Introduction
The infinite monkey theorem says that a monkey (or infinite monkeys), given some finite time \(t\) will eventually type out all of Hamlet.
In this short blog post, we’ll prove the general case.
Formalization
We define an alphabet, \(\mathcal{A}\) to be a finite set of symbols. Note that this definition is literally analogous to the alphabet we use everyday, just more general. In particular, it could be a set of any symbols, as simple as the digits from 1-9, or as complex as every symbol ever written by a human.
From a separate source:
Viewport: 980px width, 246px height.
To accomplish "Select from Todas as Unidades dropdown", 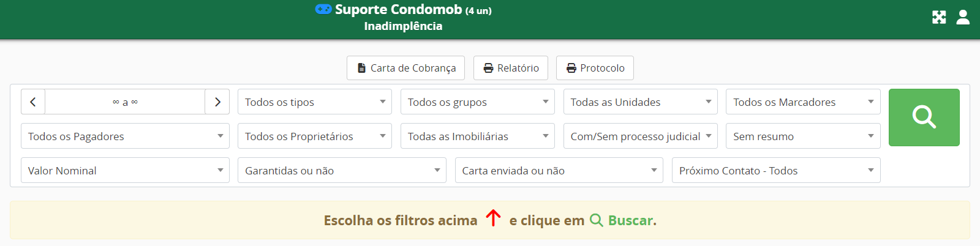I will coord(640,102).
We can now define a string to be a sequence of symbols coming from this set. Though this string can be infinite in length, we are interested only in the finite length strings.
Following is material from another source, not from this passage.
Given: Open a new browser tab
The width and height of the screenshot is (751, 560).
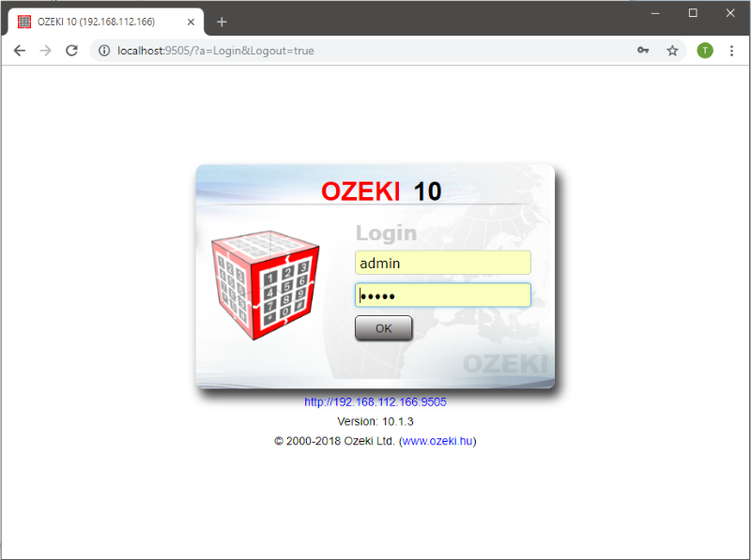Looking at the screenshot, I should tap(222, 22).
Formally, a string is defined to be \(s := s_1s_2s_3s_4...s_n\) s.t. \(c_i \in \mathcal{A}\)
Now, we would like to some definitions so that we may formalize the problem statement.
Let \(M\) be a machine that, at some time \(t_i\), outputs a single symbol, from an alphabet \(\mathcal{A}\) with equal probability.
That is: \(\forall a_i \in \mathcal{A}, \textbf{Pr}\bigl[a_i \text{ is picked}\bigr] = \frac{1}{\textbf{card}(\mathcal{A})}\)
For example, in code, it could be implemented like so:
(1)def M(alphabet A):
(2) rand_int = randint(0, len(A))
(3) return A[rand_int]
Where \(\mathcal{A}\) is a set-like list (no duplicate elements, but ordered).
Simply for closure, we will also include a special element in our alphabet, EOF, such that if the machine ever produces the EOF symbol, it will terminate all future actions. This helps us capture the notion of finite strings.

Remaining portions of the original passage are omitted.